**ACTIVITY:**
Would you print, word for word, only the lines running from the line with "The width and" to the last line of the entries, without the pictures?

[Records contained in a dataset]
..........
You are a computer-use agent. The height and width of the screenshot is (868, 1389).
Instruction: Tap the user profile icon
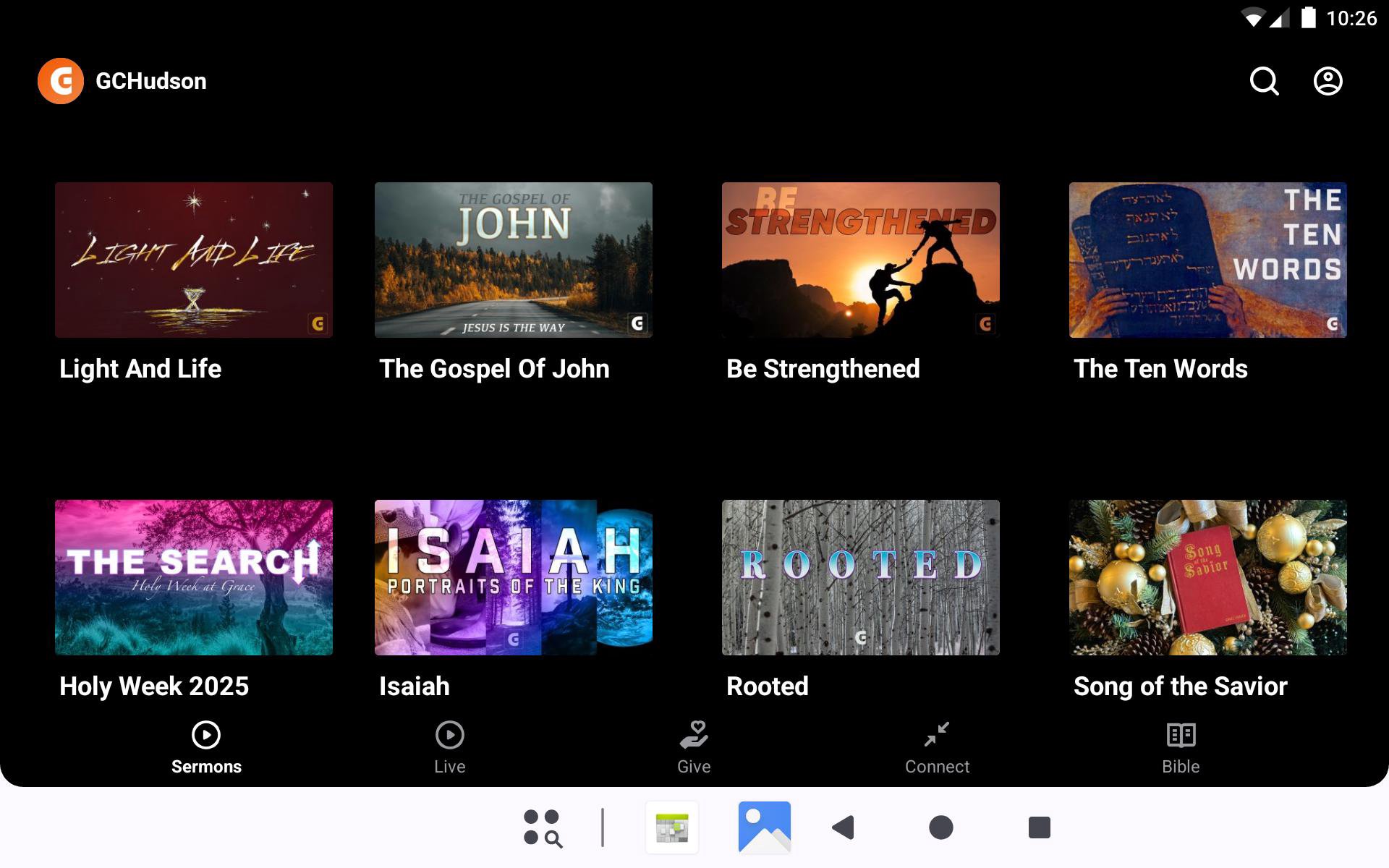click(1328, 81)
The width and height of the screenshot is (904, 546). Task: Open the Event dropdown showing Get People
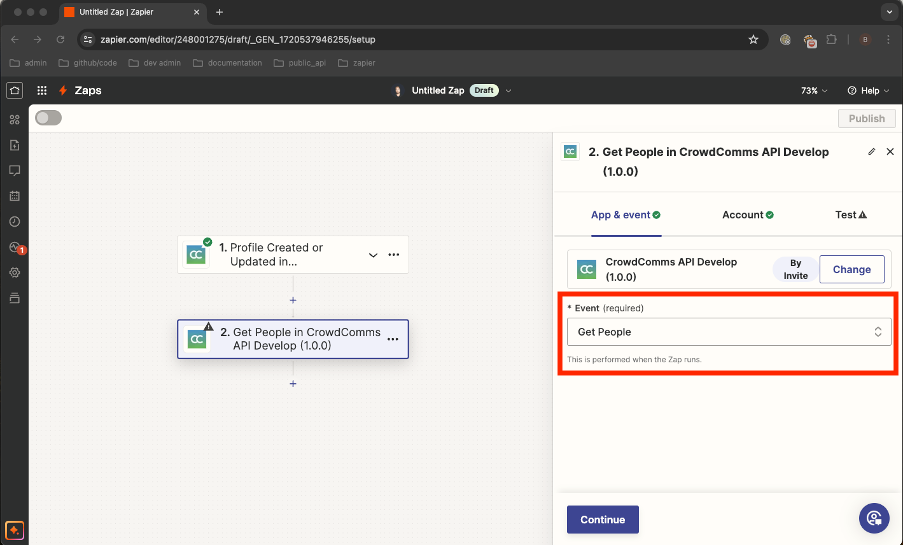coord(729,332)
..........
**TASK RESPONSE:**
The width and height of the screenshot is (904, 546). Task: Open the Event dropdown showing Get People
coord(729,332)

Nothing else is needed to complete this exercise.